## Directions
Your output should be the lines below from the one with "The width and" through the one with "Instruction: Click the print icon in toolbar", copied exactly, pictures excluded.

## Provided records
============================================================
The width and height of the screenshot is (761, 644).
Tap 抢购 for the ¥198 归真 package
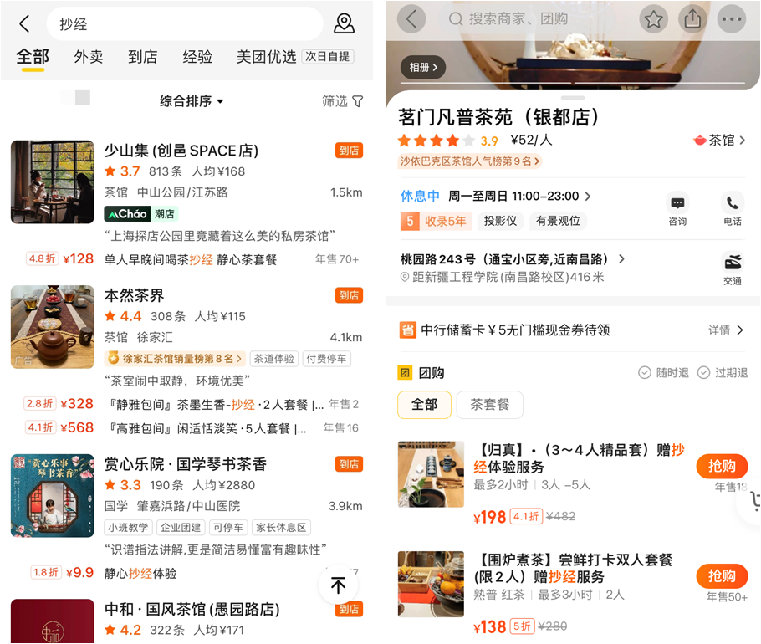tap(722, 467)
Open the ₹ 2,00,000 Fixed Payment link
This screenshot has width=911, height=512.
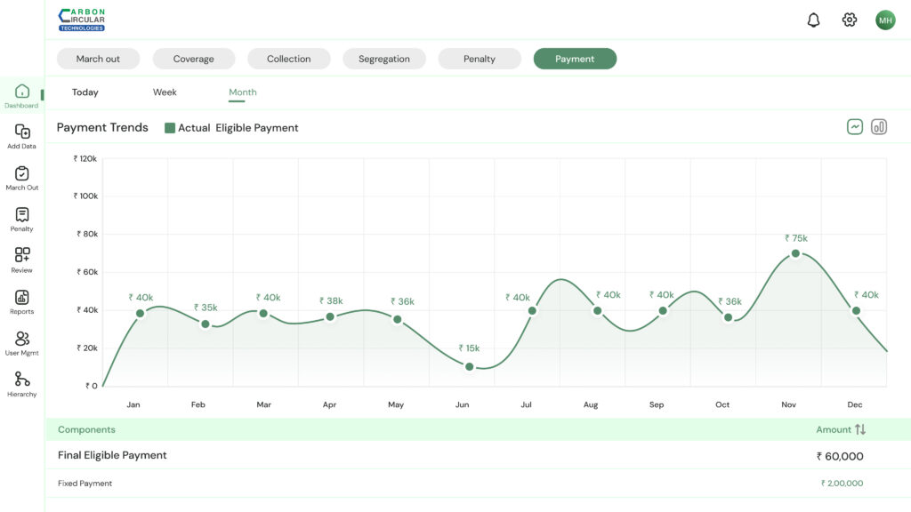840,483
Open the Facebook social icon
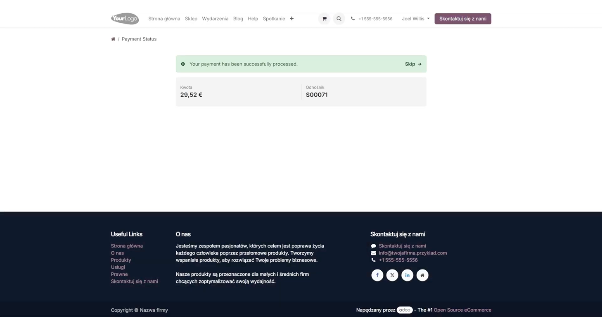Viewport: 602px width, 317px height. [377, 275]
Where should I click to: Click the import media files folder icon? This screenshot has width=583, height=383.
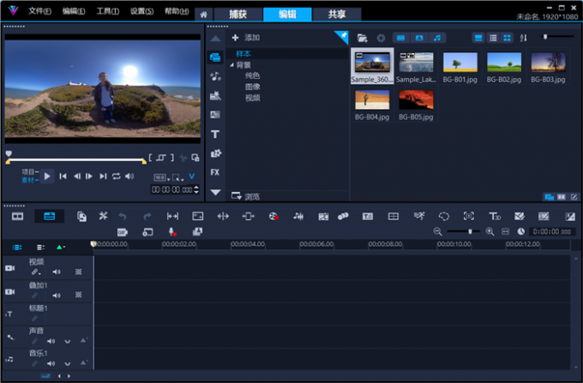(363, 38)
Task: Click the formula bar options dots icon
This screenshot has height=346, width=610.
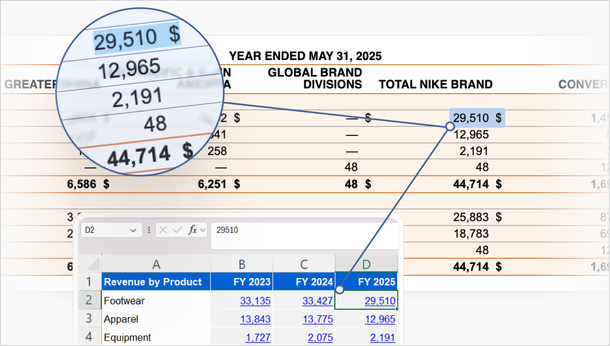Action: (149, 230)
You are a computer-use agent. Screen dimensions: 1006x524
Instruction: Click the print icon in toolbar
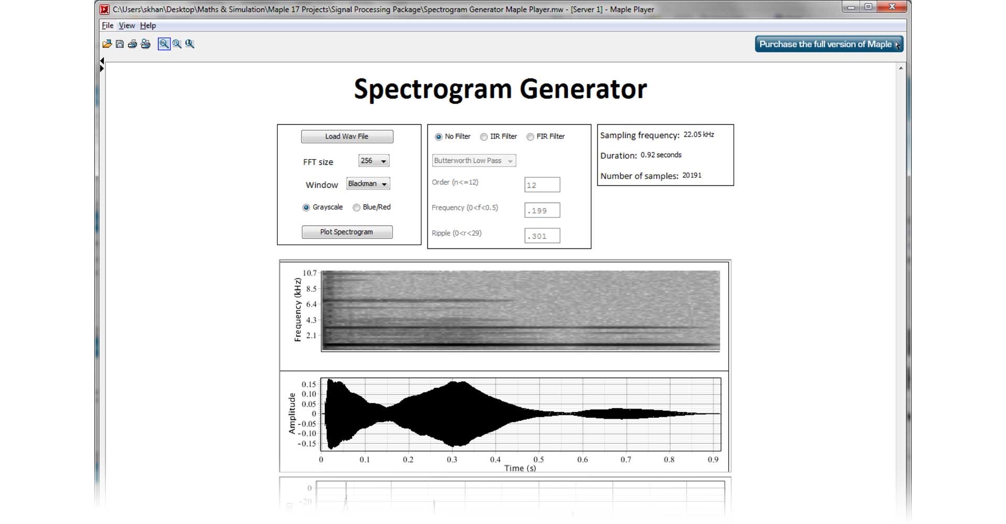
============================================================
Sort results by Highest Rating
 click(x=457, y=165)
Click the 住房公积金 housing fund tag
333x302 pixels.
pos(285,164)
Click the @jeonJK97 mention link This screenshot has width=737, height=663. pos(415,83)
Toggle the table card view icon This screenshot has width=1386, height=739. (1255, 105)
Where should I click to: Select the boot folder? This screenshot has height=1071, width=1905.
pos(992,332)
============================================================
## Solution to this task
The width and height of the screenshot is (761, 644).
Tap 抢购 for the ¥198 归真 package
tap(722, 467)
Open the ₹ 2,00,000 Fixed Payment link
This screenshot has width=911, height=512.
840,483
Open the Facebook social icon
Viewport: 602px width, 317px height. [377, 275]
Where should I click to: Click the import media files folder icon? This screenshot has width=583, height=383.
(363, 38)
Task: Click the formula bar options dots icon
This screenshot has height=346, width=610.
Action: (149, 230)
You are a computer-use agent. Screen dimensions: 1006x524
Instruction: Click the print icon in toolbar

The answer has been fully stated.